Production Deployment Guide¶

Purpose: Step-by-step guide for deploying live trading strategies to production Audience: DevOps engineers, quantitative traders, system administrators Status: ⚠️ SAFETY CRITICAL - Follow all steps carefully

Overview¶

This guide covers the complete production deployment process for RustyBT live trading strategies, from pre-deployment validation through ongoing monitoring and incident response.
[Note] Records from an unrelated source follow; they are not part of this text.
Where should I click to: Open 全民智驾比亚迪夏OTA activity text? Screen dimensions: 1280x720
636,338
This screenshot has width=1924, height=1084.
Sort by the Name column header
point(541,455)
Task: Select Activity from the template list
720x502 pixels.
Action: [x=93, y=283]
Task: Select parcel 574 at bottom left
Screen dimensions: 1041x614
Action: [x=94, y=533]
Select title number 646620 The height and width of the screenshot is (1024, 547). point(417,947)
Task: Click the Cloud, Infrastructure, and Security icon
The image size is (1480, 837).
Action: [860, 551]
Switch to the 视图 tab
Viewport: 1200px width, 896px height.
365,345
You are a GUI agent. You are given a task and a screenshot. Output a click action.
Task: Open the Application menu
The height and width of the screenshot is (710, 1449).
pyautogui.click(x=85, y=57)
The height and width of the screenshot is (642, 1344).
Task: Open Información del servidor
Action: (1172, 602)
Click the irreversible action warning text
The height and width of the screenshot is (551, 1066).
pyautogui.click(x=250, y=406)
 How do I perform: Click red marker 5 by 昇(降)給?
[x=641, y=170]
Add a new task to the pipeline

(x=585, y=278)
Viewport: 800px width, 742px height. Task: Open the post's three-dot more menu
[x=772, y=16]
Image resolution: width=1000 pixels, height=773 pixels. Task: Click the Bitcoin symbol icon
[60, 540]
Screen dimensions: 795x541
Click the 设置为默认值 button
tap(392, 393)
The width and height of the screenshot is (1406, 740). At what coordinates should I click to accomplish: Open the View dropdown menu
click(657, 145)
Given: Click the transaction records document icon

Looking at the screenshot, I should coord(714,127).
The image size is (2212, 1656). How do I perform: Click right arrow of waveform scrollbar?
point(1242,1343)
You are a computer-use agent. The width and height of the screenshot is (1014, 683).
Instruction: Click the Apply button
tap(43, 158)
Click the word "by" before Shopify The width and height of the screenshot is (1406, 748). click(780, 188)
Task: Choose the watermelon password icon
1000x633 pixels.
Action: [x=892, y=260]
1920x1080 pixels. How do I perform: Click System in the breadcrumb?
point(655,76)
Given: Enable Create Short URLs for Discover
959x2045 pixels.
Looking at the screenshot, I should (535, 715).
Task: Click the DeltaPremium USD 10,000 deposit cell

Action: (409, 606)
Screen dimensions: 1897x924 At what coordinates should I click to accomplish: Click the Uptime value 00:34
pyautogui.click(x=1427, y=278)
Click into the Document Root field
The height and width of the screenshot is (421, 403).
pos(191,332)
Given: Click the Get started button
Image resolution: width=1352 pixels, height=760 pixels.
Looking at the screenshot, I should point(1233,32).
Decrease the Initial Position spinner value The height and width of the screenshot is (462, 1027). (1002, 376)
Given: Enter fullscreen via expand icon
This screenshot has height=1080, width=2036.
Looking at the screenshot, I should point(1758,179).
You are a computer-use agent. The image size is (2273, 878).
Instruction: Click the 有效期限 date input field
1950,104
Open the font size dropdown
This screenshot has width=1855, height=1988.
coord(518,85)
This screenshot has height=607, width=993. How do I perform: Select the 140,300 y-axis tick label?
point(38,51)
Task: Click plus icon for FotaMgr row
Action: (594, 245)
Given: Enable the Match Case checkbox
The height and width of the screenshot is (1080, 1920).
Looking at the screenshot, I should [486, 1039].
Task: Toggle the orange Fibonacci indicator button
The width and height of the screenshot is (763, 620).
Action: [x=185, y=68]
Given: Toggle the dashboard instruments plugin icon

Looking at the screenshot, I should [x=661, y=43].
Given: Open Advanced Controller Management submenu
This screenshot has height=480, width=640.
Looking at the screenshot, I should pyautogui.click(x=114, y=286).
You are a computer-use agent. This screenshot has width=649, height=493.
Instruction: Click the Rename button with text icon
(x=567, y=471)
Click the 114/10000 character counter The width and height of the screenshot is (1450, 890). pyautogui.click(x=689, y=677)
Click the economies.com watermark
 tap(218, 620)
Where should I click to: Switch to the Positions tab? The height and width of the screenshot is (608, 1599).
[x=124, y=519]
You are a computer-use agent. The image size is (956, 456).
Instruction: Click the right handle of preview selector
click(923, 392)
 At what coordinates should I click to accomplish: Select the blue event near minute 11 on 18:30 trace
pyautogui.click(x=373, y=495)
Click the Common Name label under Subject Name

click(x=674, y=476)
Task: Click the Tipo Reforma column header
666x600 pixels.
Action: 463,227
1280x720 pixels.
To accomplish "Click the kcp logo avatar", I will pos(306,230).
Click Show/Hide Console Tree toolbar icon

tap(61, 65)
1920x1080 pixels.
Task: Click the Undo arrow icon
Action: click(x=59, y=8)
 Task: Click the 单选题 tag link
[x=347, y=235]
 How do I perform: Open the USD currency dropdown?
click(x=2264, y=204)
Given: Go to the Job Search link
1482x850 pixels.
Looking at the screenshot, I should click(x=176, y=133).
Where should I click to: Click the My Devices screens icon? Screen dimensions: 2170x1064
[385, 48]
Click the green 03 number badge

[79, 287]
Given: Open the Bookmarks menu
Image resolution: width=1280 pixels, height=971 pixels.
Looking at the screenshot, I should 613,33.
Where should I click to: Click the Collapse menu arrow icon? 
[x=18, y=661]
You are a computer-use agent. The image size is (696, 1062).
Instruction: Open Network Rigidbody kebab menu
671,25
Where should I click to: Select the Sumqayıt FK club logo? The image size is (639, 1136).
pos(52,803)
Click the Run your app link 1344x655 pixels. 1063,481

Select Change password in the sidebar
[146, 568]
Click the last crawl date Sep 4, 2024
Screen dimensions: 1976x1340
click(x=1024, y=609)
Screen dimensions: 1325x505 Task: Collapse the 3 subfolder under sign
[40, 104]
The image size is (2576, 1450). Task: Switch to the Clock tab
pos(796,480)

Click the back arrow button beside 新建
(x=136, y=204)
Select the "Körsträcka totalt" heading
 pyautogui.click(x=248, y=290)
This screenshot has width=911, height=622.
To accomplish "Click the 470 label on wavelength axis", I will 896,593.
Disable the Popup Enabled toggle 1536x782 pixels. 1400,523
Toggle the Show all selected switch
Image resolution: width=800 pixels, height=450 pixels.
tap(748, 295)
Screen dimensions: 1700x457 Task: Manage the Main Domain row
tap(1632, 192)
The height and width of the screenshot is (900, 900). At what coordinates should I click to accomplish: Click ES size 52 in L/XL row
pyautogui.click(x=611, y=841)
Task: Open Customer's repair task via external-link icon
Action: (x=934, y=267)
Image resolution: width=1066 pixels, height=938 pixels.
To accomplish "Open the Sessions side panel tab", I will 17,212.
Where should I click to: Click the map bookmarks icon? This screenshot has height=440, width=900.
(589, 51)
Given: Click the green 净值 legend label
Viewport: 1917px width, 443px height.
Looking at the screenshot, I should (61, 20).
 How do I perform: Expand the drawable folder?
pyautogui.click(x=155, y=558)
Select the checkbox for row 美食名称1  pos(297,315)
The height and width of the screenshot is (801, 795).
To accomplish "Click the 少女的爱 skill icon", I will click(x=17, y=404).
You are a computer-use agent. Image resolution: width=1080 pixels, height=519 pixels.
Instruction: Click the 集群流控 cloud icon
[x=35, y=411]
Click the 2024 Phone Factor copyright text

Deployment Timeline: Minimum 4-6 weeks from backtest completion to full live deployment

Pre-Deployment Phase (Weeks 1-3)¶

Week 1: Backtest Validation¶

Objective: Verify strategy performance meets production standards

Checklist: - [ ] Strategy tested on ≥3 years of historical data - [ ] Positive risk-adjusted returns (Sharpe ratio ≥1.0) - [ ] Maximum drawdown <20% in backtest - [ ] Walk-forward validation passed (≥10 windows) - [ ] Monte Carlo robustness testing passed (≥1000 simulations) - [ ] Parameter sensitivity analysis shows stable performance - [ ] Transaction costs realistically modeled - [ ] No look-ahead bias detected

Validation Script:

from rustybt.utils.run_algo import run_algorithm
from rustybt.analytics.risk import RiskAnalytics
from rustybt.optimization.walk_forward import WalkForwardOptimizer

# Run backtest
results = run_algorithm(
    strategy=MyStrategy(),
    start='2020-01-01',
    end='2023-12-31',
    capital_base=100000
)

# Validate performance metrics
risk = RiskAnalytics(results)
assert risk.sharpe_ratio >= 1.0, "Sharpe ratio too low"
assert risk.max_drawdown < 0.20, "Max drawdown too high"

# Walk-forward validation
wf = WalkForwardOptimizer(strategy=MyStrategy(), ...)
wf_results = wf.run(num_windows=10)
assert wf_results['avg_oos_sharpe'] >= 0.8, "Out-of-sample performance poor"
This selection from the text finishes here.